Lieux-dits chargés d’histoires

2KILOS &MOREDix années de chantiers artistiques sonores, ça enrichit la palette. Ce duo électronique partagé entre Essen et Paris s’épanouit sur un territoire aux textures toujours aussi denses, mais désormais à la puissance décuplée. Suivez donc le guide, pour un parcours ambiant rock tout en clair-obscur…

Sans vous conter le truisme de « l’album de la maturité », ni du « changement de cap », on ressent une montée en force et en caractère des rythmes sur vos nouveaux morceaux. Avez-vous changé votre manière de composer en fonction de nouvelles orientations ?
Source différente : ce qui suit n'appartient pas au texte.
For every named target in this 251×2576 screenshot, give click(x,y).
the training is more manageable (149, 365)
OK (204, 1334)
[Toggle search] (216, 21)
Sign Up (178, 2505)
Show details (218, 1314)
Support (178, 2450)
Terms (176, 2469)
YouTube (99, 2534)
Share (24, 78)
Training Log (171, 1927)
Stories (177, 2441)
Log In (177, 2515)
Séverine Krouch : Notre manière de composer n’a pas vraiment changé. À savoir toujours les bases electro, les samples au départ et bizarrement l’ajout des rythmes et basses plus tard. Cela nous force toujours à tout remodeler, à chambouler. Nous avions la volonté d’aller vers un résultat plus rock, tendu et rythmé. Ça ne vient pas d’une démarche précise, juste d’une envie.

Hugues Villette : Oui heureusement notre musique évolue même si je ne pense pas que nous ayons complètement changé de cap par rapport à « kurz vor5 » (2012 chez audiophob), mais plutôt que nous sommes allé bien plus en profondeur dans les compos, dans la recherche et le soin apporté aux structures. Pour les rythmes, il y avait la volonté affirmée dès le départ d’aboutir à quelque chose de plus puissant avec une assise plus rythmée. Contrairement à nos débuts, où nous ne savions pas toujours où nous allions atterrir quand nous commencions une compo, désormais nous savons mieux où nous voulons aboutir et je pense que ça se ressent, en tous les cas on est plus sûr de nous dans l’ensemble, ça c’est sûr.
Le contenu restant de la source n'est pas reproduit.